Perumahan Laddaland adalah film horor Indonesia yang disutradarai oleh Awi Suryadi dan ditulis oleh Lele Laila.[1][2] Film ini diproduksi oleh MD Pictures dan merupakan adaptasi dari film Thailand Ladda Land (2011) yang disutradarai oleh Sophon Sakdaphisit.[3] Film ini dijadwalkan tayang di bioskop Indonesia pada 13 Agustus 2026.[4]
Sinopsis
Film ini mengikuti Tomy (Andri Mashadi), seorang kepala keluarga yang membeli rumah melalui kredit pemilikan rumah (KPR) di sebuah kompleks perumahan bernama LaddaLand. Ia berharap rumah tersebut dapat memberikan kehidupan yang lebih baik bagi istrinya, Melisa (Titi Kamal), dan kedua anak mereka.
Pada awalnya, Tomy dan keluarganya menikmati kehidupan di rumah baru tersebut. Namun, keadaan berubah setelah terjadi sejumlah peristiwa misterius di lingkungan perumahan. Setelah seorang pekerja rumah tangga bernama Eneng (Delia Husein) ditemukan tewas, berbagai kejadian tidak wajar mulai terjadi dan memengaruhi para penghuni perumahan.
Tomy dan keluarganya kemudian menghadapi serangkaian gangguan berupa bisikan misterius dan penampakan. Ketika penghuni lain mulai meninggalkan rumah mereka, keluarga Tomy menghadapi situasi yang semakin sulit dan berusaha bertahan di tengah teror yang terjadi di lingkungan tempat tinggal mereka.
Perumahan Laddaland merupakan adaptasi dari film Thailand Ladda Land yang dirilis pada 2011. Film tersebut disutradarai oleh Sophon Sakdaphisit. Untuk versi Indonesia, penyutradaraan dilakukan oleh Awi Suryadi dengan skenario yang ditulis oleh Lele Laila.[5]
Dalam proses adaptasi, sejumlah unsur cerita disesuaikan dengan konteks Indonesia dan kondisi masa kini. Awi Suryadi menyebut bahwa latar waktu film diperbarui dari versi aslinya agar sesuai dengan keadaan pada 2026.[6] Beberapa karakter pendukung juga dikembangkan lebih jauh, termasuk karakter pekerja rumah tangga dan tetangga yang mendapat identitas serta porsi cerita yang lebih besar.[7]
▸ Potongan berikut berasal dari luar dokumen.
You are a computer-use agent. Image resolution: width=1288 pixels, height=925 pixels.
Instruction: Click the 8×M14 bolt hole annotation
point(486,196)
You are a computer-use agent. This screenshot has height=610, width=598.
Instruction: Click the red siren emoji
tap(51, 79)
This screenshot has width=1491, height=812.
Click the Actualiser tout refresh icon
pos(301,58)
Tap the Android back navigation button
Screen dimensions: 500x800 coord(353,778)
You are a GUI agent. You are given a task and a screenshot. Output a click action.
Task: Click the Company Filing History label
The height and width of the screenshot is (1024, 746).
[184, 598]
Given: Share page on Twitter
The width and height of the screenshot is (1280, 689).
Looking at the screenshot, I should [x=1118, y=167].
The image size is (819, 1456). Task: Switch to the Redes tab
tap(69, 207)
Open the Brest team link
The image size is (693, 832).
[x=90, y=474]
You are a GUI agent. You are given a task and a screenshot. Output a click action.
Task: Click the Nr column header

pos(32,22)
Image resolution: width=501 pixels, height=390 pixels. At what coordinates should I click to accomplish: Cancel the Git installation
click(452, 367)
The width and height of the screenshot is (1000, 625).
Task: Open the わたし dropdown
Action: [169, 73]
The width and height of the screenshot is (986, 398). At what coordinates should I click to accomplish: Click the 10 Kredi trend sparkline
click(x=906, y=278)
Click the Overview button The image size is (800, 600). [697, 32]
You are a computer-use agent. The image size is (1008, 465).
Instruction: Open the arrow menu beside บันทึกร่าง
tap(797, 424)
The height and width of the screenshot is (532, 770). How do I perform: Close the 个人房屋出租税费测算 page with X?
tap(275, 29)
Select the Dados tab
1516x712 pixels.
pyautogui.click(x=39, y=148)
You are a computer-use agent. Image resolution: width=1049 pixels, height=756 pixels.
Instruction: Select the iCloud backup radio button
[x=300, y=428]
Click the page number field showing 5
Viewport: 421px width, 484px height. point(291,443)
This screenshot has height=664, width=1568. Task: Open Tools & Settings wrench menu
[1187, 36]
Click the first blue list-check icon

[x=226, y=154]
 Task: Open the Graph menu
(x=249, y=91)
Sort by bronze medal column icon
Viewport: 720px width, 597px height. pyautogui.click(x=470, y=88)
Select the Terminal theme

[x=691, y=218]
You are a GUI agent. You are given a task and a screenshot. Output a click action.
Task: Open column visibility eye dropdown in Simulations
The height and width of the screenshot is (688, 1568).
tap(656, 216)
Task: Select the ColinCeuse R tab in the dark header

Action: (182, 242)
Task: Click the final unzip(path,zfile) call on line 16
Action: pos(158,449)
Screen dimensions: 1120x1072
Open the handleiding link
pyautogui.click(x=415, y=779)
Awi mengatakan bahwa pihak pemegang hak film asli memberikan kebebasan kepada tim produksi Indonesia untuk melakukan penyesuaian berdasarkan budaya lokal dan perkembangan zaman.[8]
Pengambilan gambar
Pengambilan gambar dilakukan di Bogor, Jawa Barat, selama 24 hari pada akhir 2025. Menurut Awi Suryadi, salah satu tantangan dalam produksi adalah membangun atmosfer di lingkungan perumahan karena sejumlah rumah menjadi bagian dari latar cerita dan membutuhkan pencahayaan yang disesuaikan dengan kebutuhan pengambilan gambar.[9]
Titi Kamal mengatakan bahwa dirinya sempat kehilangan suara setelah menjalani sejumlah adegan yang mengharuskannya berteriak. Ia juga menyebut kondisi fisiknya sempat menurun selama proses produksi.[10]